O silêncio preencheu o carro por um instante antes que Pedro soltasse um grunhido frustrado.
— Tá de sacanagem comigo, né?
Deixei que ele absorvesse a informação por alguns segundos e, sem responder, soltei o cinto e saí do carro, tentando esconder meu sorriso.
Enquanto caminhava em direção à entrada da casa, minha mente foi tomada por um turbilhão de emoções. Eu sabia que estava ali para encontrar Sofia e conversar sobre a possibilidade de matricular Amélie e Mia nas minhas aulas de balé. Teri tinha arquitetado um encontro não tão casual com Sofia algumas semanas antes, criando uma conexão que tornou essa reunião possível.
Mas, no fundo, eu sabia o que aquela visita realmente significava.
Era minha porta de entrada para a vida de Nicolas novamente.
O pensamento fez meu coração acelerar. Será que eu conseguiria vê-lo? Conversar com ele? Mesmo que fosse pouco, só de estar ali, tão perto, me deixava ansiosa.
Estava tão perdida nesses devaneios que não percebi um carro saindo da garagem até ser tarde demais. O impacto não foi forte, mas o suficiente para me desequilibrar e me derrubar no chão.
— Droga! — gritei ao sentir o choque contra o chão.
O carro parou imediatamente, e antes que eu pudesse reagir, a porta do motorista se abriu. Um homem alto e de ombros largos desceu apressado, sua expressão uma mistura de preocupação e confusão.
Meu coração parou.
Nicolas.
Ele estava ali. De carne e osso. Os cabelos levemente bagunçados, a camisa branca dobrada nos antebraços, revelando os músculos definidos. Seu olhar preocupado encontrou o meu enquanto ele se ajoelhava ao meu lado.

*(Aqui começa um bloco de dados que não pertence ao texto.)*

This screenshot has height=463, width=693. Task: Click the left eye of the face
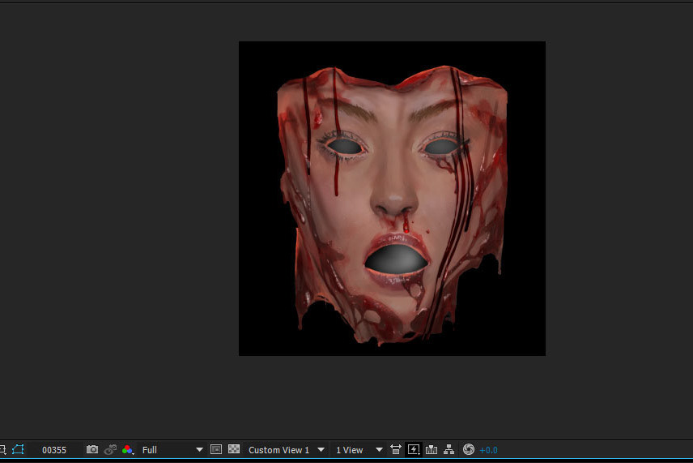point(346,146)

— Você está bem? — Sua voz rouca, carregada de genuína preocupação, era como uma lâmina cortando minha alma.
Ele me estudou por mais alguns segundos, ainda parecendo desconfiado.
— Você tem certeza de que está bem? Precisa de um médico?

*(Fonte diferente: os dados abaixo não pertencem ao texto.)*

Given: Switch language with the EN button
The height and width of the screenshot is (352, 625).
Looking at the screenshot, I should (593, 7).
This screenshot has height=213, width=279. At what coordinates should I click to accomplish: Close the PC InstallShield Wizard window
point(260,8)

— Eu… estou bem. — Respondi, mas quando tentei me levantar, uma dor aguda percorreu meu tornozelo, me fazendo arfar.
Nicolas não hesitou. Com um movimento ágil, deslizou os braços ao redor do meu corpo e me ergueu no colo.
— Vou te levar para dentro. — Disse firmemente.
— N-não precisa…
— Você claramente não consegue andar. Não discuta comigo. — Ele rebateu, sério.

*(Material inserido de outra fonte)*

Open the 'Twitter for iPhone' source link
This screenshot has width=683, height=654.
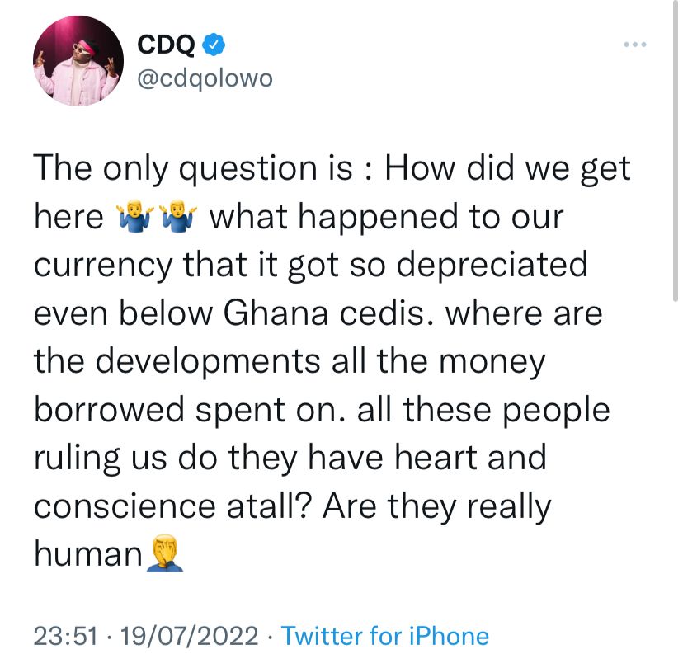385,636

Minha respiração ficou presa quando meu rosto ficou próximo ao dele. O cheiro inconfundível da sua pele, a sensação do seu toque. Fechei os olhos por um breve segundo, me permitindo sentir aquilo antes que tudo escapasse outra vez.
O som de uma porta se abrindo e um salto batendo contra o asfalto me fez abrir os olhos.
— Nicolas? O que está acontecendo? — Uma voz feminina soou, carregada de impaciência.
Minha cabeça se virou e, assim que a vi, um arrepio percorreu minha espinha.
Ela era alta e esguia, com cabelos castanhos perfeitamente alinhados, olhos claros e um rosto simétrico de uma beleza impecável. Vestia um vestido justo e elegante, sandálias de salto fino e joias discretas, mas claramente caras.
— Amor, não quero me atrasar para o brunch no Milani. — Ela acrescentou, o tom de voz impaciente, mas ainda assim delicado.
Meu estômago revirou e minha voz saiu em um sussurro, quase inaudível.
— Amor?

Comentários
Os comentários dos leitores sobre o romance: Amor por Acidente - A Stripper e o Bilionário
Como vários livros desta plataforma nao6twm o final...
Libera todos os capítulos...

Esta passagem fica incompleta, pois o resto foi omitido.